There is also a field indexing process name, where the user may specify a user-friendly name for each indexing process. This name will appear in the list of indexing processes to better identify them. By default, it is filled in with the name of the selected view (note that it is not possible to assign the same name to several indexing processes).

Given the value of these fields, the query sent to the VDP data source will be as follows:

SELECT_NAVIGATIONAL *
FROM <view>
[ WHERE <incremental_indexing_field> >
                   <incremental_indexing_date> AND
        <incremental_indexing_filter_expression> AND
        <advanced_query_filter>]
[ ORDER BY <order_by_expression> ]
[ LIMIT <max_number_of_tuples> ]
CONTEXT ('EVALUATE_PROPERTY' = 'contenttype')

Note

When the connection to VDP is lost, the user can save the job as draft in order to not lose the work.
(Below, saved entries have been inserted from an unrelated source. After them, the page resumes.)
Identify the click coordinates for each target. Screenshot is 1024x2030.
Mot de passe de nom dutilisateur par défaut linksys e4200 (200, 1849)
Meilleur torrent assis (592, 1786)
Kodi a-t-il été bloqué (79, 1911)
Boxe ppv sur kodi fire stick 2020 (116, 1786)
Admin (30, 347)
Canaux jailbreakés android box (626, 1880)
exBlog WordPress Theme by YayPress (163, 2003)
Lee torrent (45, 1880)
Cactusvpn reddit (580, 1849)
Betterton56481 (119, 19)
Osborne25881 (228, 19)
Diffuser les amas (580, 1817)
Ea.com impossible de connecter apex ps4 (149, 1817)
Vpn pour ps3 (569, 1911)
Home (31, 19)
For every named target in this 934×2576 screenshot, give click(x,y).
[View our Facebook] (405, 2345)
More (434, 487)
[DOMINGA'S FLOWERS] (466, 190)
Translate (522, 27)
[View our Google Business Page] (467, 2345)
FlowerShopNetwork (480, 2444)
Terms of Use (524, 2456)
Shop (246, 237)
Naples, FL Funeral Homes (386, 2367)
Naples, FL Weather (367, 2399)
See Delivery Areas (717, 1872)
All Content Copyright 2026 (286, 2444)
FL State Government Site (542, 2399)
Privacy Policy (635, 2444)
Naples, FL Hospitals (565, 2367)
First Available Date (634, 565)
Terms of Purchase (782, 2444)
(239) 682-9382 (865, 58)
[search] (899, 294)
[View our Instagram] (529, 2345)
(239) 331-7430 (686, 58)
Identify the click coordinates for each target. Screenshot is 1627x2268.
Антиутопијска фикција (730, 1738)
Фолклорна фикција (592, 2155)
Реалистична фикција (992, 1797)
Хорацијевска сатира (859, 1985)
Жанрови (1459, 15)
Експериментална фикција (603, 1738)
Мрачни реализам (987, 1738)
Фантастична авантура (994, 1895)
General architecture of a VDPIndexer job

General architecture of a VDPIndexer job

Example of the extraction section of a VDPIndexer job

Example of the extraction section of a VDPIndexer job

Note

This type of jobs must be configured with at least one of these exporters: Scheduler Index and/or Elasticsearch.

Recommendations for the Indexing Processes

Most of the times it is not useful to index all the contents of all the views in order to use them for data discovery.

Not indexing the useless content will generate smaller indexes (saving storage space) and the job execution will take less time.

Take in consideration the following recommendations:

  • Index only content which adds value for Data Discovery:
    • Do not index intermediate views, only final views.
    • Do not index views with aggregated information (e.g. for reporting).
    • Do not index fact tables as they only contain foreign keys, identifiers and numeric measures.
    • Consider indexing only the text fields.
    • Consider indexing only a subset of the rows.
      • E.g. in some views it may be enough to index the most recent data (e.g. one year) or the most important data (e.g. support cases with priority 3 or lower).
  • Use incremental indexing:
    • Many views include a ‘last_modified’ field and this jobs can leverage this.
    • You do not need to index all content in the same job.
    • Several jobs can work concurrently in the same index.